Some embodiments may therefore achieve any type of report layout through declaration of an expression that computes a position of primitive instances (x-pos, y-pos, z-pos, width, height, depth, rotation, etc.) and their graphical properties (color, border, shading, etc.). In contrast to those systems described in the Background, the layout is not dependent upon the availability and capabilities of several visualization-specific components.
More specifically, according to some embodiments, a pie chart is not an API that exposes the elements of a pie chart (e.g., a series of data) but is represented as a set of pie primitives laid out around a point according to a layout script. The rendering of the pie chart can be changed dramatically by simply changing the layout script, as opposed to changing the pie chart API by rewriting its library's code. Since visualization is achieved using a layout script and a frame, and frames can be combined, the types of available visualizations may be infinitely composable and extendable.
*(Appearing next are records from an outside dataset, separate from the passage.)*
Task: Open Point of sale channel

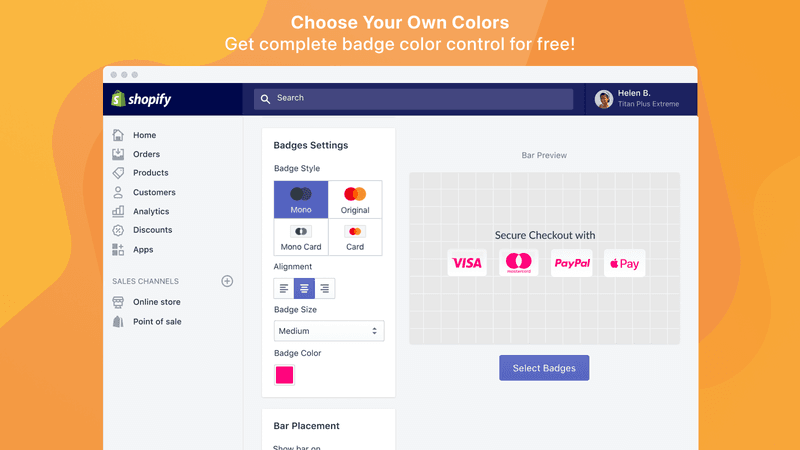Action: (157, 321)
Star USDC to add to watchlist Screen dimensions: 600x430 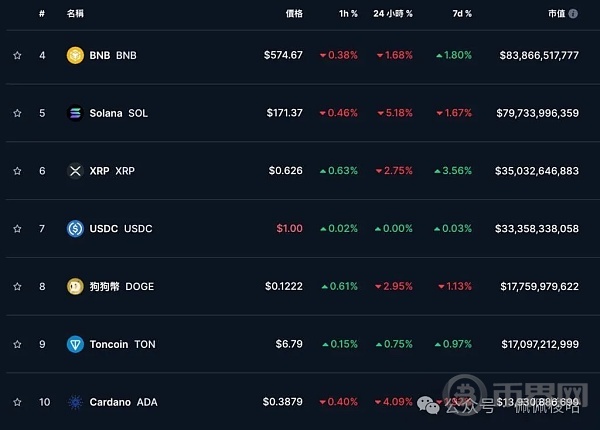pyautogui.click(x=17, y=229)
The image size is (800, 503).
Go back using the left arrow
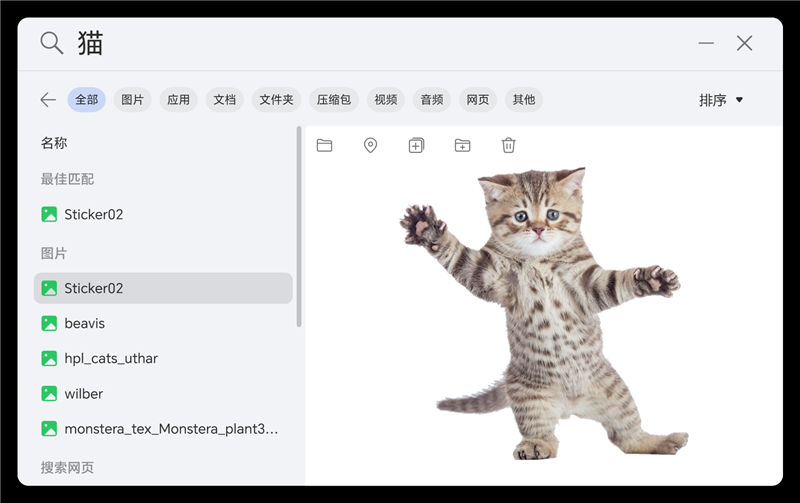(47, 99)
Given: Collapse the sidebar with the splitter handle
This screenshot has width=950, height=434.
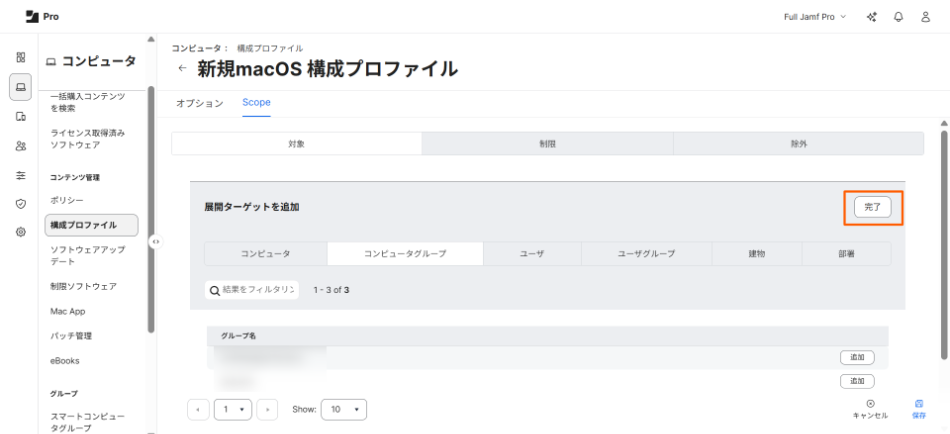Looking at the screenshot, I should pos(156,241).
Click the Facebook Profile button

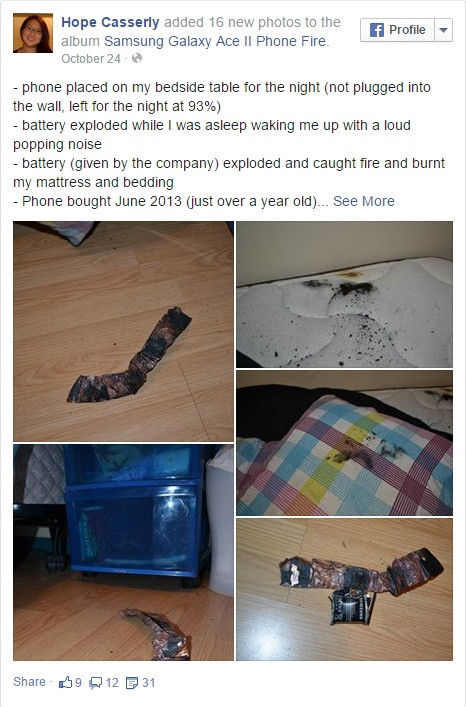click(x=397, y=30)
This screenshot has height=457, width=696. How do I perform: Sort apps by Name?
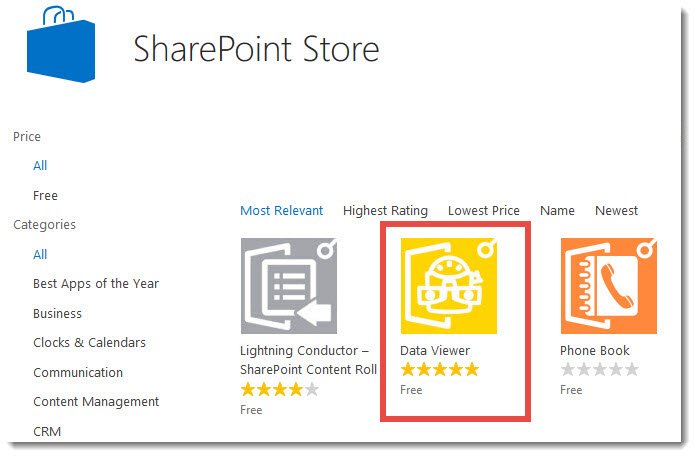click(x=557, y=211)
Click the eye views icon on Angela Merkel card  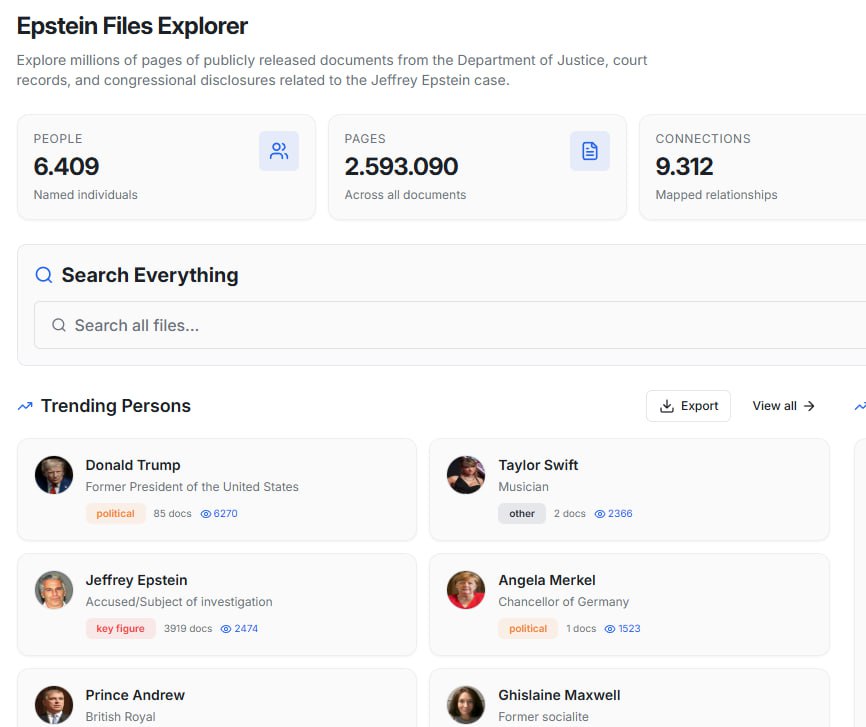(x=610, y=629)
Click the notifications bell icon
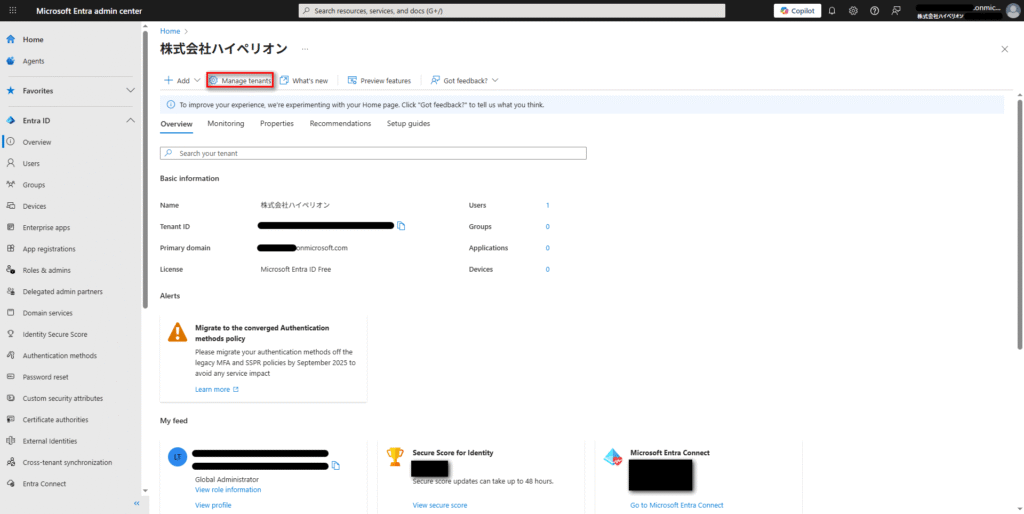This screenshot has height=514, width=1024. (x=831, y=10)
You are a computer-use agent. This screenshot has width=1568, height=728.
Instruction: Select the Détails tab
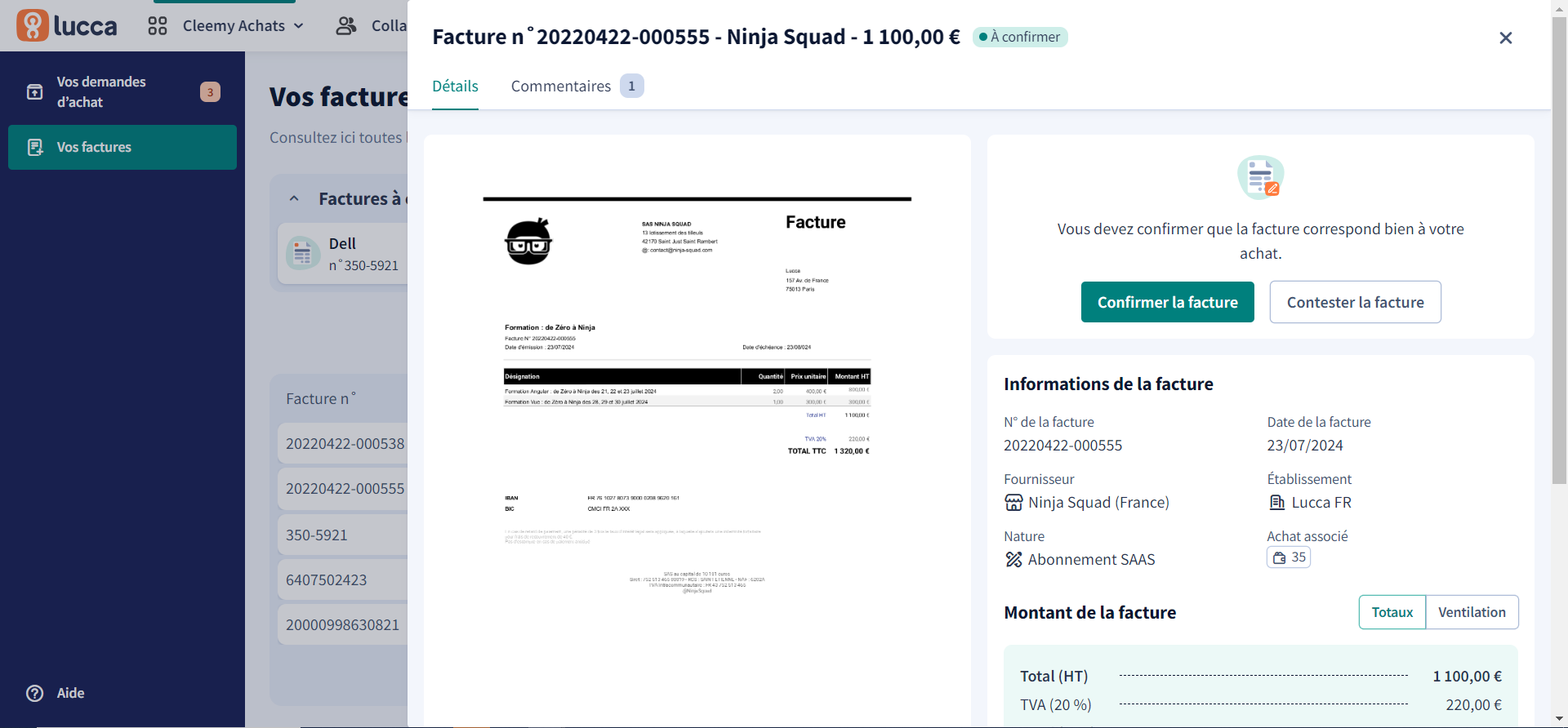pyautogui.click(x=455, y=87)
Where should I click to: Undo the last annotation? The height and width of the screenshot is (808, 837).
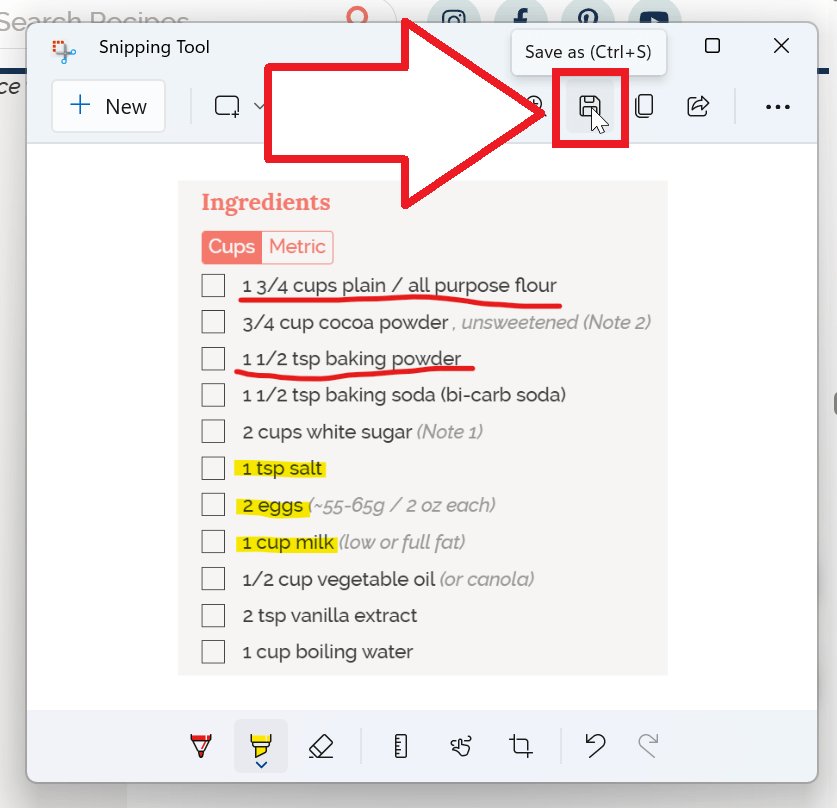point(595,746)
Moreover, embodiments may directly leverage the structure of the data model by basing the primitive instances and their layout on data axes. Actions performed on the data model (e.g., slice, pivot of axes) may seamlessly alter the report layout. Conversely, actions performed on the report layout may be seamlessly translated into the data model. For example, a selection of an axis thru a graphical representation may be simply interpreted as selection of an axis regardless of the type of the graphical representation (e.g., a set of pies, a set of bars, a set of columns, a set of sections, etc.).
As mentioned above, a layout script may use parameters to represent axes. Such a layout script is not tied to a specific set of axes. Accordingly, the layout script may be used as a template. Further, according to some embodiments, frames associated with a layout script may be combined infinitely by combining their associated data axes, and a corresponding report layout can be generated based on the combined data axes. Such axes combination involves well-known operations such as Cross-Join and Projection.
Report structure 710 of
According to some embodiments, the layout script grammar provides a declarative way of defining feedback on a rendered report output. Examples of such feedback include displaying a number in response to placing a cursor over a displayed primitive instance, and/or displaying a vertical line as a cursor follows a displayed curve.
Layout script grammar according to some embodiments may provide events for handling by an attached controller, such as a controller within output client 240. This event handling may allow a user to perform actions such as adding a column into a block or adding a curve into a graph.
Other events may be generated and handled internally based on the layout script. The events may be handled by controllers bound to a frame so as to receive messages when an action is performed on the frame. A controller may comprise an infoobject and a function coded in a compiled language. For example, a frame instance may include a boolean property “visible” which determines whether the frame instance is visible. A controller may change this property (and the resulting rendered report output) if a corresponding parent frame instance is double-clicked. In another example, a user may control an input widget such as a slider, and an associated controller may incrementally change a property of an associated frame instance in the rendered report output.
The embodiments described herein are solely for the purpose of illustration. Those in the art will recognize that other embodiments may be practiced with modifications and alterations limited only by the claims.